The National Defense Authorization Act for 2021 enacted on January 1, 2021 contains Title LXI, the Corporate Transparency Act (“Act”). It institutes new reporting requirements for legal entities with few employees and limited purposes.

The Act requires reporting to the Financial Crimes Enforcement Network of the Department of the Treasury (“FinCEN”)   by so-called “reporting companies.” Reporting is required for the names of individuals having an ownership interest of 25% or more of the equity or “substantial control” of  the legal entity. The report must furnish for such individuals their date of birth, residence or business address  and governmental identification number such as a driver’s license or passport. The reporting must be made for U.S. entities and for foreign entities qualifying to do business in the United States  if they have 20 or less employees and $5,000,000 or less in gross receipts but the Act contains numerous exceptions such as for financial institutions, insurance companies or an institution otherwise regulated under some federal or state act. The information reported is not intended to be a generally available public record.

The Act requires FinCEN to adopt regulations for reporting within one year from the adoption of the Act or January 1, 2022. Prior to the adoption of the regulations, no reporting is required. Upon adoption, reporting for entities formed both prior to or following the regulations will be required. The reporting period for entities formed subsequent to the adoption of the regulations will be at the time of formation. Existing entities at the time the regulations are adopted will have a period of two years to report. Any changes in reporting information will need to be made in one year from the changes.

One can only wonder whether these extensive report requirements with the costs involved will achieve the desired objective. The implicit assumption seems to be that criminals, those who break the law, will comply with the reporting law. However, the Act leaves many open questions:

(a)    Who is the “Beneficial Owner”?  Who is the “beneficial owner” of the reporting company? If the reporting company is owned by another entity which in turn is owned by a third entity, is the beneficial owner the owner of the reporting company or the owner of the top tier holding company? The Act defines “beneficial owner” as the beneficial owner of the reporting company. It does not use the term the “individual” who is the beneficial owner of the reporting company. However, the disclosures contemplate individuals. Banks in response to existing federal mandates require disclosure of the ultimate individual beneficial owners and can assume this requirement will be clarified in the FinCEN regulations?

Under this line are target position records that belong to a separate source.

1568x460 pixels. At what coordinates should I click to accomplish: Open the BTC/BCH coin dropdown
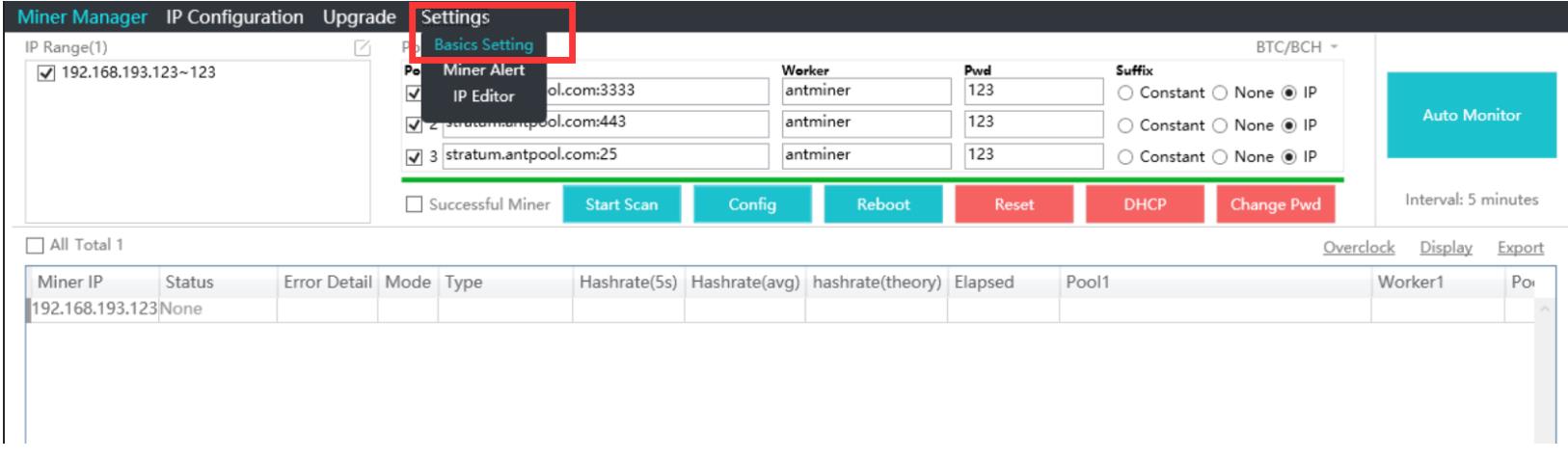[x=1296, y=47]
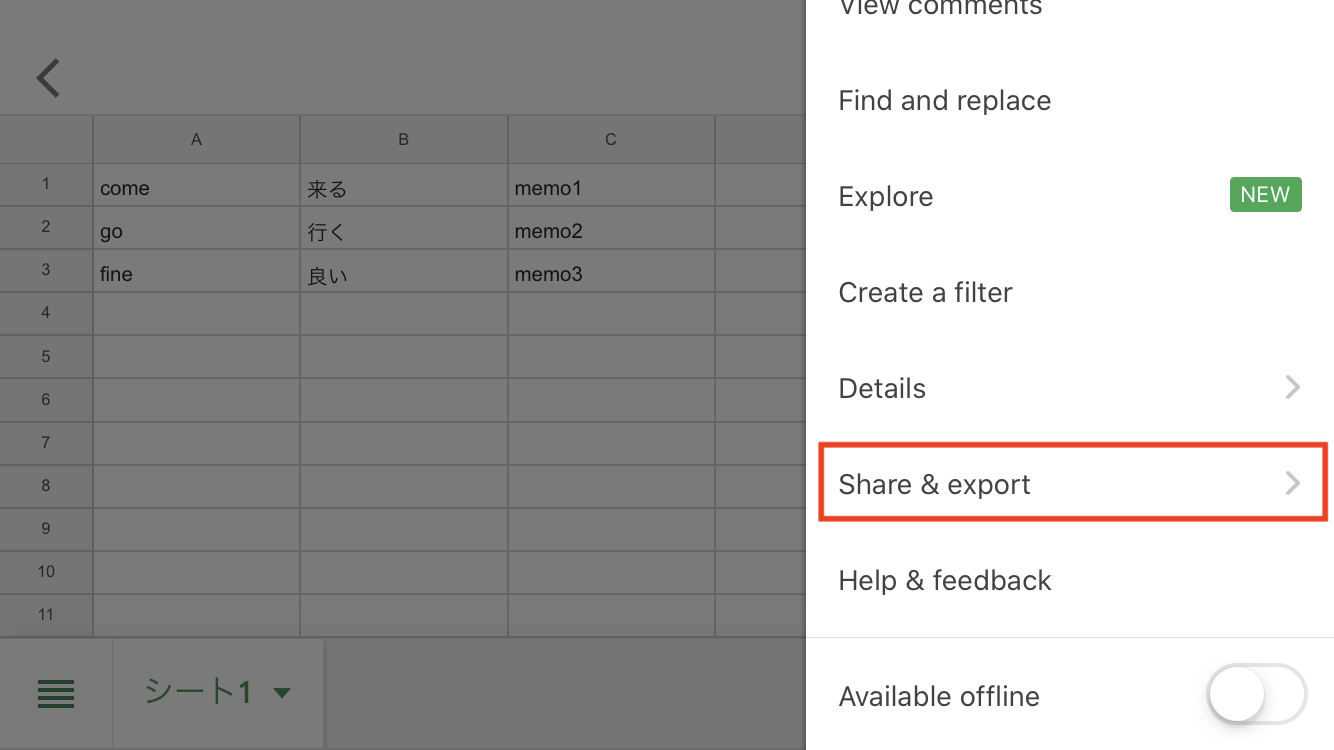Viewport: 1334px width, 750px height.
Task: Open Help & feedback
Action: [944, 580]
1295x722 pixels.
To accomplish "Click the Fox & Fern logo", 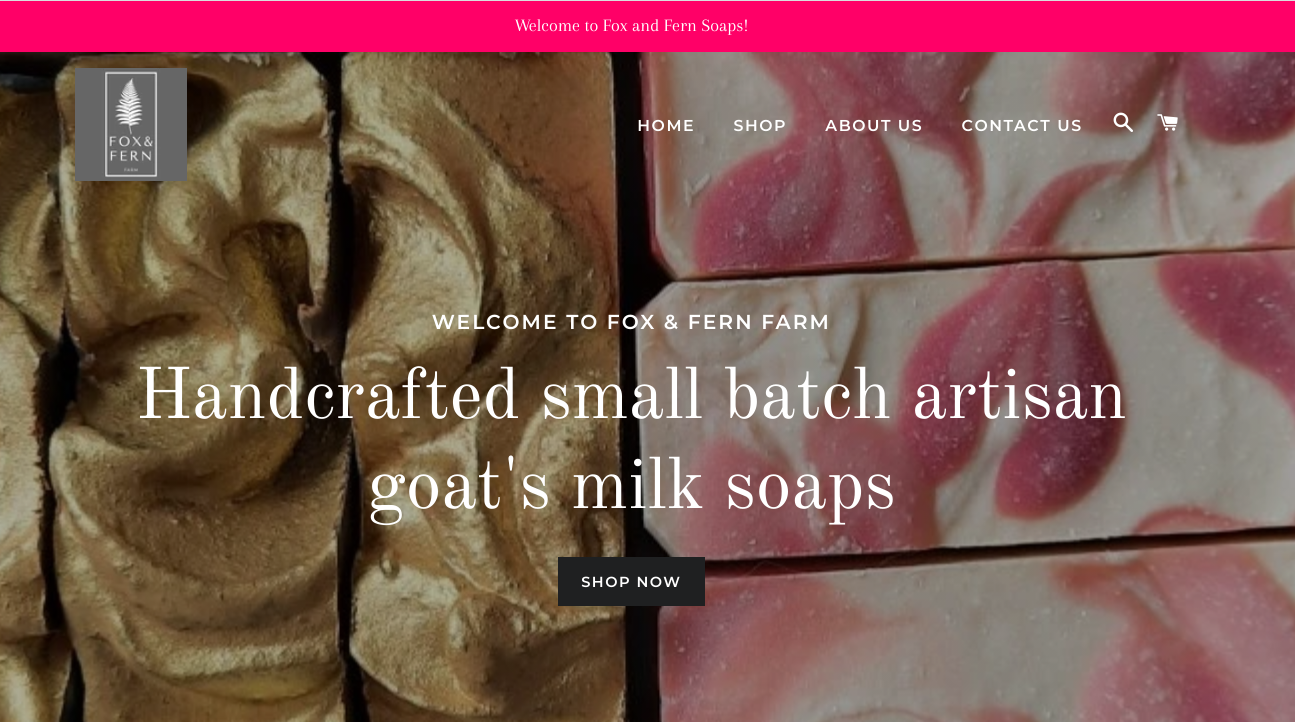I will tap(131, 125).
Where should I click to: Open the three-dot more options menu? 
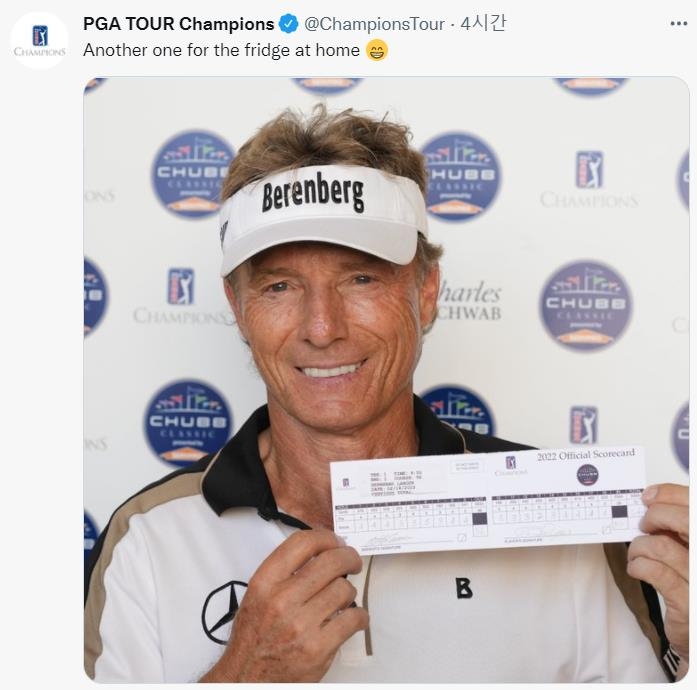click(x=678, y=24)
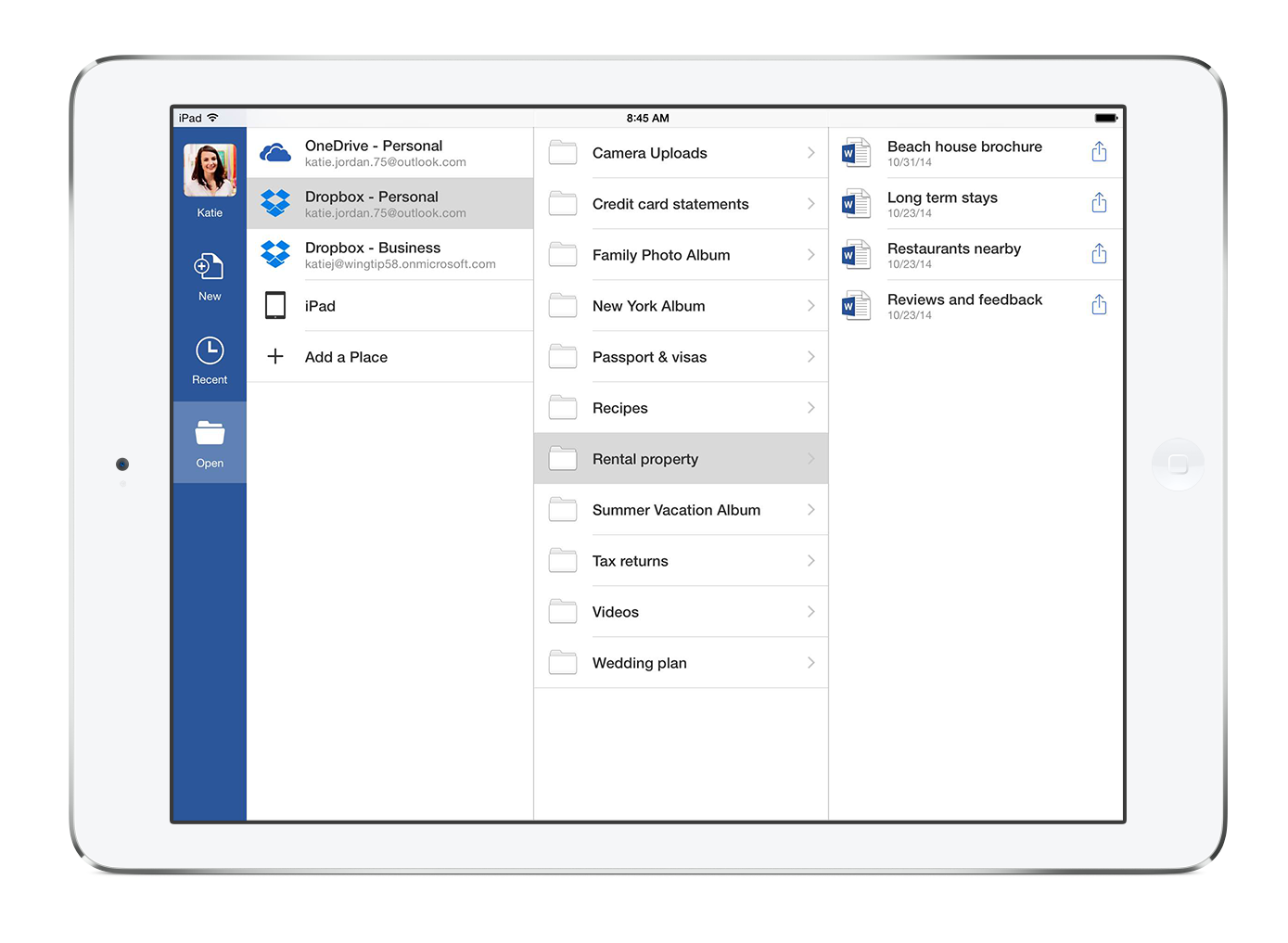Click Add a Place
Screen dimensions: 1288x943
coord(346,356)
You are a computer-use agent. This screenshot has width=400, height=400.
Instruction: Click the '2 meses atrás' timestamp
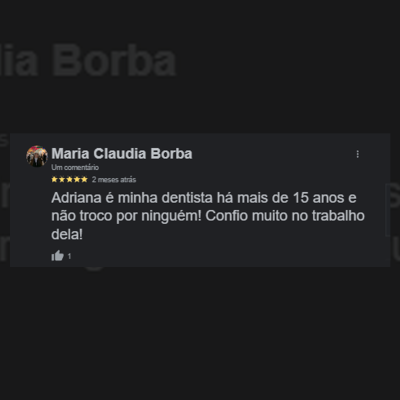[x=114, y=180]
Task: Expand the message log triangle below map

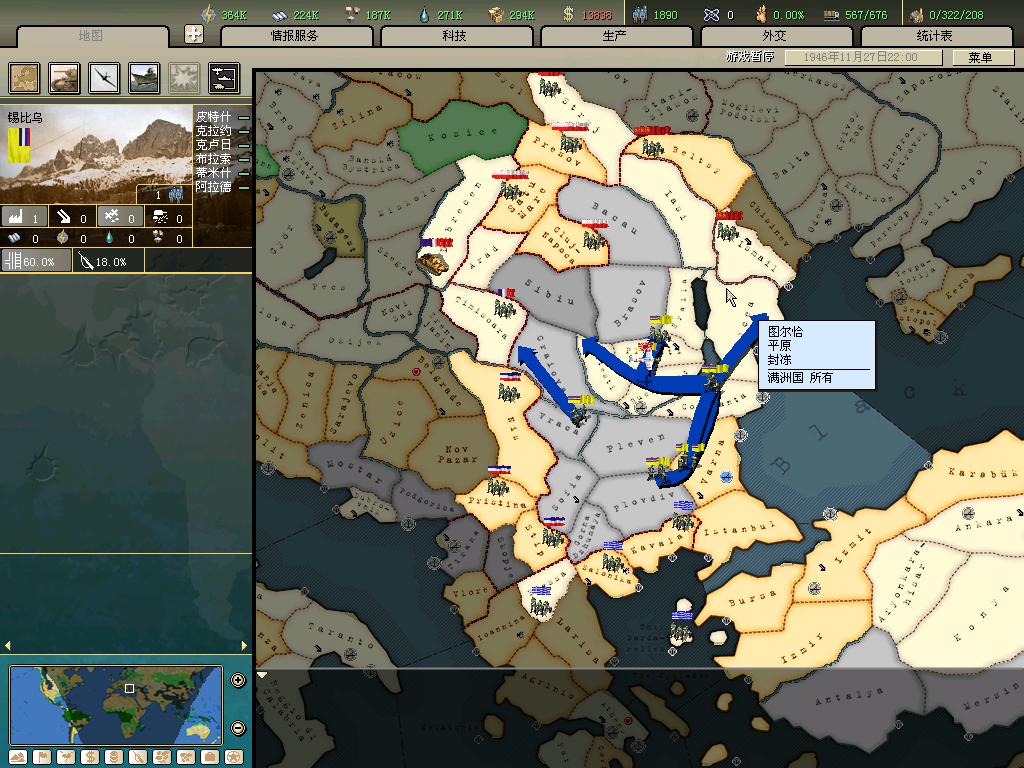Action: pos(263,675)
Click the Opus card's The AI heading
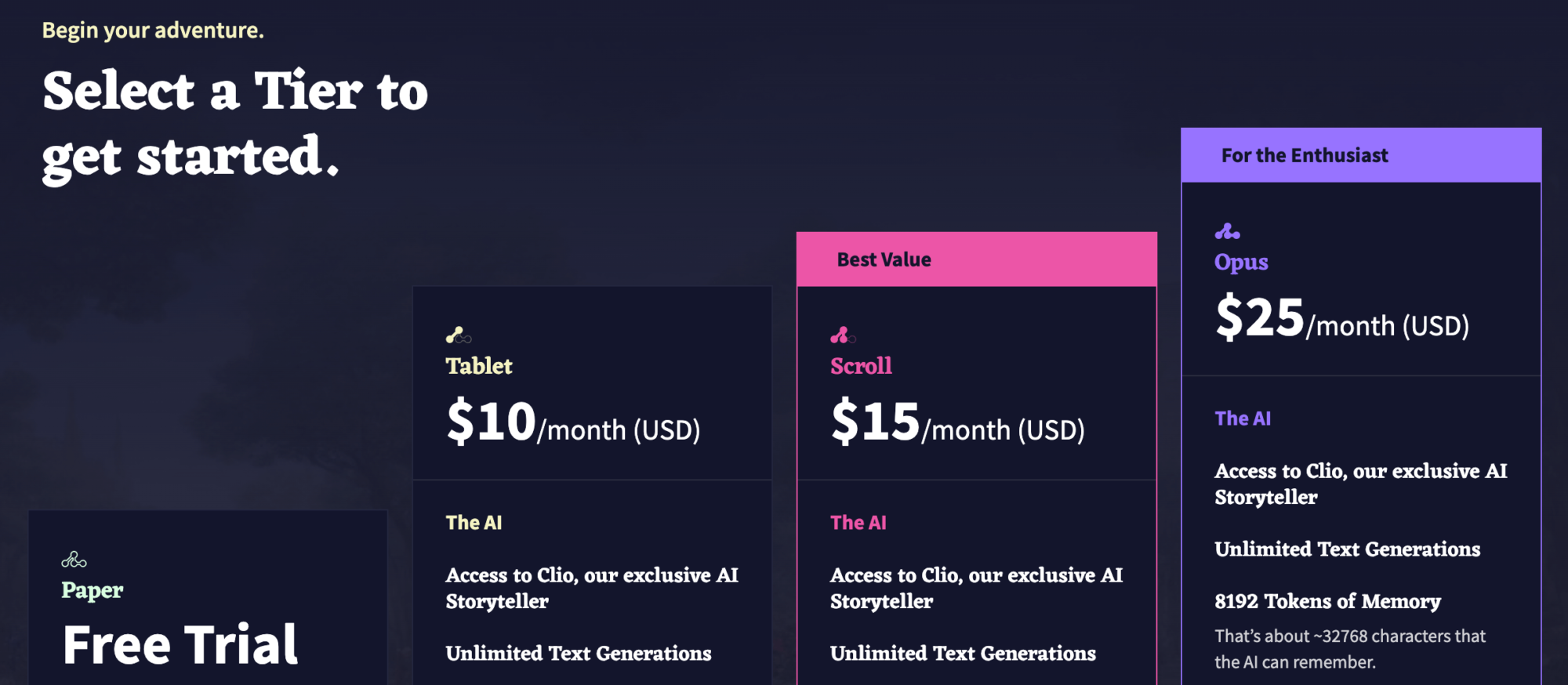The image size is (1568, 685). click(x=1243, y=419)
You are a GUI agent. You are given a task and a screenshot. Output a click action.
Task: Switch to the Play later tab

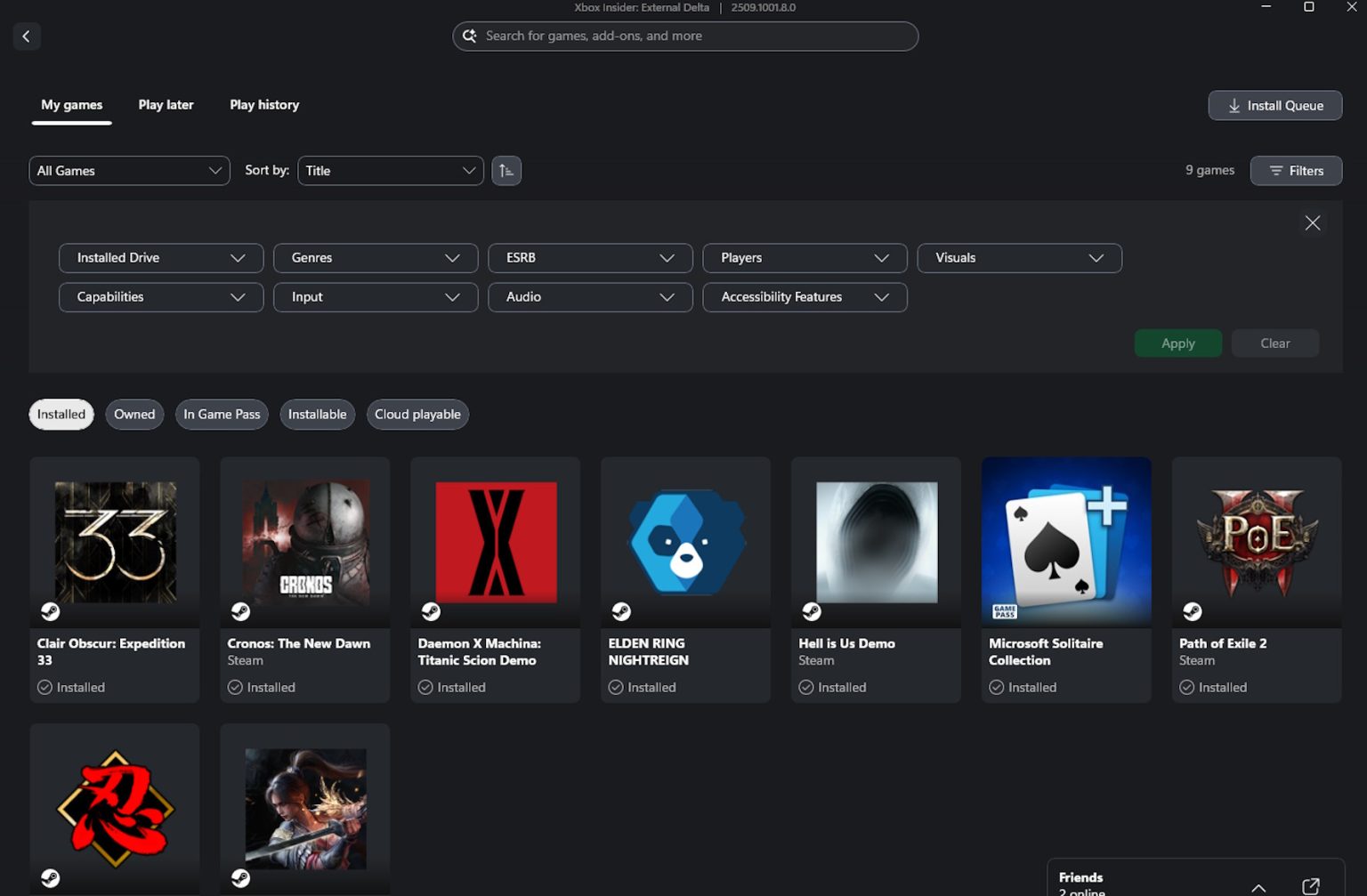[166, 104]
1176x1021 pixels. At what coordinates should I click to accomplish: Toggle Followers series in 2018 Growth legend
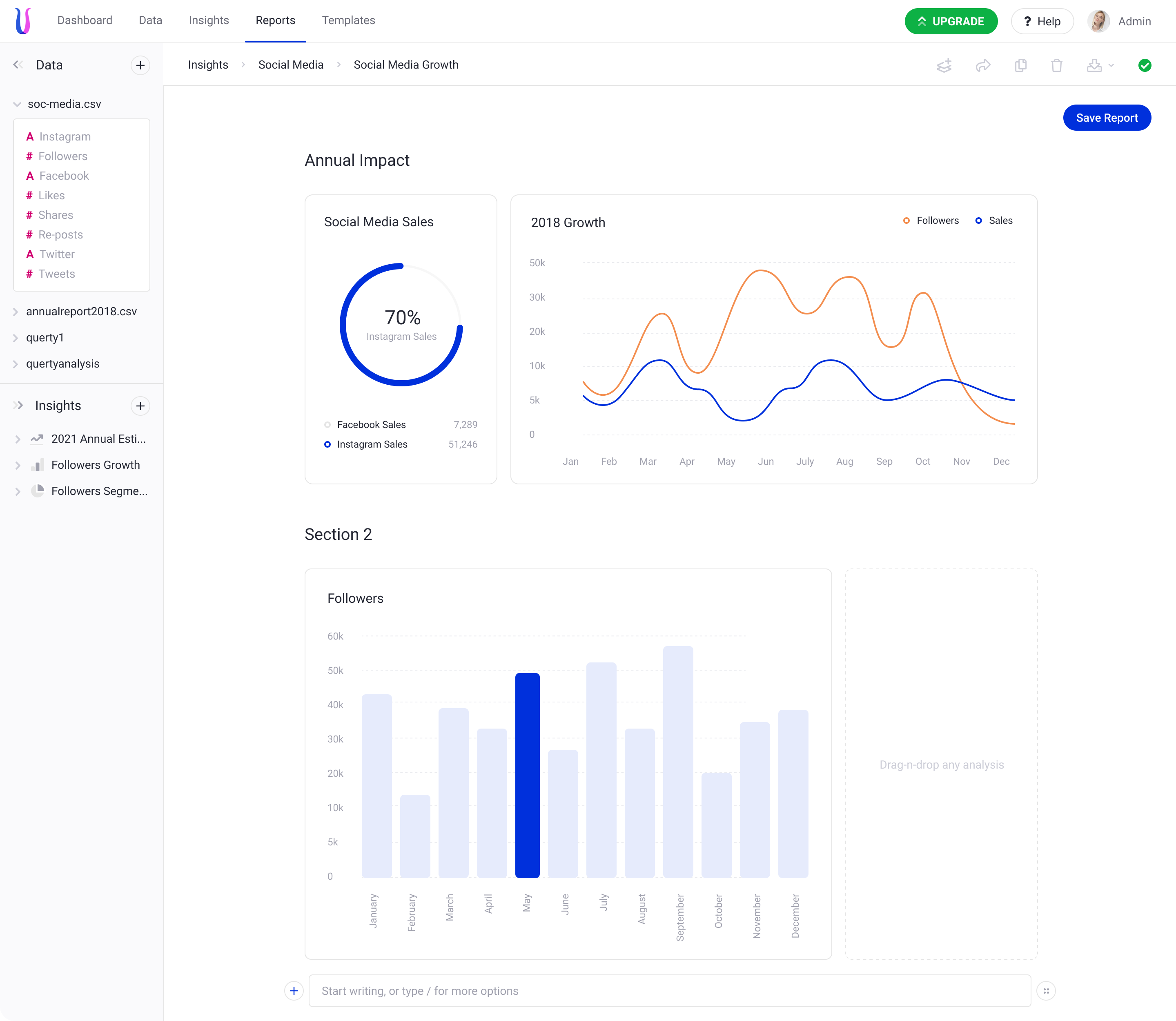(931, 221)
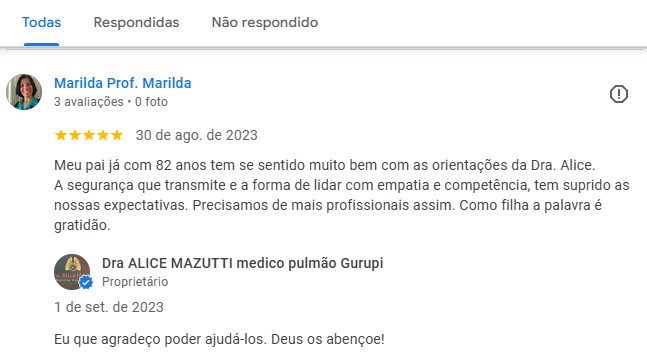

(b)   Liability  of the “Reporting Company”.  Who will ultimately be reporting for the “reporting company?” Typically, new entities are formed by attorneys and corporate  service companies (“Incorporators”). So in almost all cases the “reporting company” will be the attorneys or service companies forming the entities for which a report has to be submitted. In many cases, the identity of the beneficial owner or owners is unknown to the Incorporators. If the information provided to the attorneys or service providers proves to be inaccurate, will the Incorporators face the statutory penalties? How can the Incorporators insulate themselves from liability? Would such Incorporators need to obtain an affidavit from the beneficial owners? This may be difficult in many situations where the new entity is needed on a short fuse for a pending transaction. Would such an affidavit work as a shield if it proved to be false?

(c)    Reporting Company Disclosure. What is the affect of the Act  upon the Incorporators? The Act imposes  the same reporting requirements as it does for the reporting company on the Incorporators. So the same information as to beneficial ownership and control as to each of the individuals holding beneficial interests in the Incorporators would apply. This would result in law firms reporting on any lawyer who holds a 25% or more equity interest in the firm or has “substantial control” over the firm. In larger law firms run by a management committee, would each of the members of such committees need to report? What does this type of reporting accomplish other than to increase legal bills?

(d)   The End of the GTOs?  If FinCEN will be obtaining ownership information through the Act, it seems unnecessary to continue to impose reporting requirements on title insurance companies and their agents through Geographical Targeting Orders adopted by FinCEN several years ago.. This is not addressed in the Act but we assume will be addressed in the regulations.

There seems to be no limitation to the lookback period for reporting. Therefore all companies formed many years ago that are still active will be required to report. This will represent a challenge especially for those parent companies with a substantial number of separate single asset companies. Substantial penalties are imposed for noncompliance, $500 per day for a violation up to $10,000  and two years of imprisonment, so  monitoring of the adoption of the regulations and accumulating the necessary reporting information will be essential for those companies required to report and for the people responsible for such reporting.